Por: Bache3000
Empecemos por lo más simple: ¿qué pasó? La Cooperativa de Electricidad Bariloche había pedido en la Justicia que se ejecutara la deuda que, según ella, mantiene el Municipio. El juez Sosa Lukman —el mismo que había intervenido en la audiencia de conciliación fallida entre las partes— hizo lugar a ese pedido, y la sentencia se conoció este mismo lunes.
Esto es lo que dice, en criollo: 3.903.588.550,77 pesos de capital, a los que se suman 390.358.855 pesos más en concepto de intereses y gastos del juicio, aunque esta segunda cifra todavía puede cambiar cuando se calcule en detalle. En total, casi 4.300 millones de pesos.
Es importante aclarar una cosa, porque suena más definitivo de lo que en realidad es: esta medida es "provisoria". Eso quiere decir que el Municipio todavía tiene margen para defenderse. No es que perdió el juicio para siempre: perdió, por ahora, la primera etapa, porque el juez consideró que los papeles que presentó la Cooperativa alcanzan para avanzar directamente al cobro, sin pasar antes por un juicio largo. Pero el Municipio puede presentar excepciones, es decir, argumentos formales para frenar o cuestionar ese cobro, y hasta podría haber, más adelante, otro juicio donde se discuta el fondo de la cuestión.

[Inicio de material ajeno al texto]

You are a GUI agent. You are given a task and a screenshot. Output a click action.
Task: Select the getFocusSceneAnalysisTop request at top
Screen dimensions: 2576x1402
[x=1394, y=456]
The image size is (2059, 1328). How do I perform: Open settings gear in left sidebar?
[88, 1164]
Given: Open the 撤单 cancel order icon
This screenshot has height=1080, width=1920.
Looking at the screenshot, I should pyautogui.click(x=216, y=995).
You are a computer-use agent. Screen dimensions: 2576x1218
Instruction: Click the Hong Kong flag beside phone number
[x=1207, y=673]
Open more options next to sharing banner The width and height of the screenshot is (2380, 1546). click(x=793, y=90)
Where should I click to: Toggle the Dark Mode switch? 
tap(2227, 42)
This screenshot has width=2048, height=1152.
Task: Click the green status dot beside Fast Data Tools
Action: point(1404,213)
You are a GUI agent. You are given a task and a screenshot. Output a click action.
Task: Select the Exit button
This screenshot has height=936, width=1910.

¿Y ahora qué pasa con la plata? Acá es donde la sentencia se pone cuidadosa, porque no es lo mismo embargarle la cuenta a una persona que embargarle los fondos a un municipio, que los usa para pagar sueldos, mantener las calles y sostener los servicios que presta todos los días. La ley protege esas cuentas: hay un tope, y en ningún caso el embargo puede superar el veinte por ciento de lo que el municipio recauda por año.
Por eso el juez no ordenó "sacarle la plata ya" a la Municipalidad, sino algo más burocrático: mandó anotar el embargo en un registro especial que existe justamente para este tipo de casos —se llama REJUM y depende de la Contaduría de la Provincia— y recién cuando esos fondos estén disponibles, van a transferirse a una cuenta judicial que se va a abrir en el Banco Patagonia de Bariloche.
Lo último y quizás lo más concreto, según la sentencia conocida hoy: la Municipalidad tenía cinco días, desde que reciba la notificación oficial, para hacer una de dos cosas. Podía pagar voluntariamente lo que le reclamaban, o podía presentar su defensa formal ante la Justicia. Si no hace ninguna de las dos cosas dentro de ese plazo, el expediente pasa directamente a la etapa en la que la Justicia cobra la deuda de manera forzosa, sin más vueltas.
Ahora bien: eso era la sentencia, sola, en el vacío. Pero esa misma tarde, horas después de que se conociera, la CEB y el Municipio se sentaron en el Tribunal de Contralor y firmaron un acuerdo que congela por tres meses todos los reclamos judiciales que tienen entre manos, este incluido. Y ahí está el detalle que cambia todo: el embargo no desapareció ni quedó anulado. Quedó condicionado.
La Cooperativa aceptó no avanzar con la ejecución mientras el Municipio cumpla con lo que firmó esa tarde —la transición ordenada del alumbrado, los plazos acordados, cada uno de los puntos del acta—. Pero lo cierto es que la CEB queda habilitada para activar el cobro de la deuda, sin necesidad de volver a discutir nada en los tribunales: la sentencia ya está dictada, solo hace falta gatillarla.
Es, en otras palabras, una espada que quedó colgando arriba de la cabeza del Municipio. Mientras se respete el acuerdo, no pasa nada. Pero un incumplimiento —cualquiera, no hace falta que sea grave— podría significarle a las arcas municipales un golpe de casi 4.300 millones de pesos. Es decir, diez veces más dinero que lo que costó pagar la indemnización de la 3 de Mayo.